Failure to State a Claim Under Rule 12(b)(6) – Review of Applicable Law
“Having already laid out the standard for ruling on a motion to dismiss under Rule 12(b)(6), see supra III.A.4, the Court will not belabor it here. The Court emphasizes only that a complaint “requires more than labels and conclusions, and a formulaic recitation of a cause of action’s elements will not do.” Twombly, 550 U.S. at 545. With that in mind, the Court discusses each of Ude’s counterclaims in turn.
i. Abuse of process: Ude failed to sufficiently plead his claim.
“Wabote’s Motion asserts that Ude’s abuse of process claim should be dismissed because the Counterclaim fails to allege the required elements for such a claim. See Wabote’s Mot. 3. “To state a proper claim for abuse of process under Pennsylvania law, a plaintiff must allege that: (1) the defendant used a legal process against the plaintiff; (2) the action was primarily to accomplish a purpose for which the process was not designed; and (3) harm was caused to the plaintiff.” Peek v. Whittaker, No. 2:13-CV-OI188, 2014 WL 2154965, at *6 (W.D. Pa. May 22, 2014) (citing Rosen v. Am. Bank of Rolla, 627 A.2d 190, 192 (Pa. Super. Ct. 1993)).

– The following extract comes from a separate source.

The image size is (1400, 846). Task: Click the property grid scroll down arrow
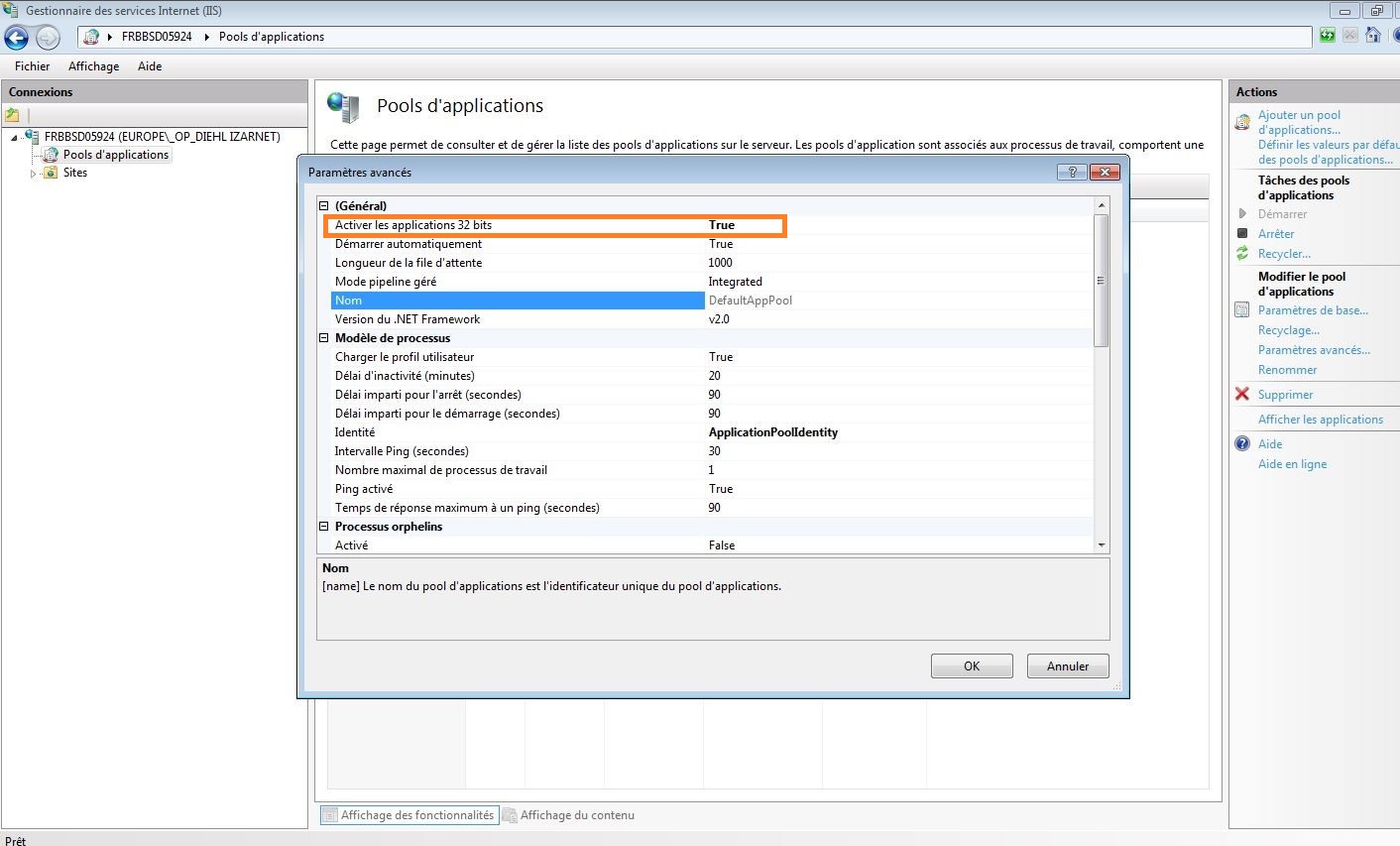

An abuse of process claim “does not lie where the defendant simply had cruel intentions or acted from spite or with an ulterior motive.” “[T]here must be an act or threat not authorized by the process, or the process must be used for an illegitimate aim such as extortion, blackmail, or to coerce or compel the plaintiff to take some collateral action.” Al Hamilton Contracting Co. v. Cowder, 644 A.2d 188, 192 (Pa. Super. Ct. 1994) (citing Rosen v. Tesoro Petroleum Corp., 582 A.2d 27, 32–33 (Pa. Super. Ct. 1990).
“Wabote’s motion argues that the counterclaim fails to sufficiently allege the first element. According to Wabote’s motion, an abuse of process claim lies only when a plaintiff perverts a process after it has already been initiated. It argues that Ude’s abuse of process claim is improper because the suit has only just begun. Essentially, Wabote’s motion suggests that a proper claim would have been for malicious prosecution, not abuse of process.
“The Court acknowledges that the difference between abuse of process and malicious prosecution is somewhat murky. For example, Pennsylvania state courts “have drawn a distinction between actions for abuse of legal process and those for malicious prosecution, which, when founded on civil prosecutions, are usually described as malicious use of civil process.” Dumont Television & Radio Corp. v. Franklin Elec. Co. of Phila., 154 A.2d 585, 587 (Pa. 1959); see also Mcgee v. Feege, 535 A.2d 1020, 1024 (Pa. 1987).
“For a time, “[malicious] use ha[d] to do with the wrongful initiation of civil process, as contrasted with abuse, which [was] concerned with perversion after litigation ha[d] begun.”
“However, the Third Circuit has stated that, at least to some degree, the distinction between these claims lost its importance when the Dragonetti Act was adopted. See U.S. Express Lines Ltd. v. Higgins, 281 F.3d 383, 394 (3d Cir. 2002) (“Whatever may have been the importance of that distinction before the Dragonetti Act was adopted, it appears that both torts are subsumed within the general scope of the Act, which includes persons who take part in the procurement, initiation or continuation of civil proceedings for wrongful purposes.” (citing 42 Pa.C.S.A. § 8351(a))).
The Dragonetti Act codified “the common law cause of action for malicious use of civil proceedings.” Peek v. Whittaker, No. 2:13-CV-OI188, 2014 WL 2154965, at *4 (W.D. Pa. May 22, 2014); 42 Pa. Cons. Stat. § 8351(a), (a)(1). Nevertheless, under Pennsylvania law, a plaintiff may still bring a claim of abuse of process under the Dragonetti Act or under the common law. See U.S.”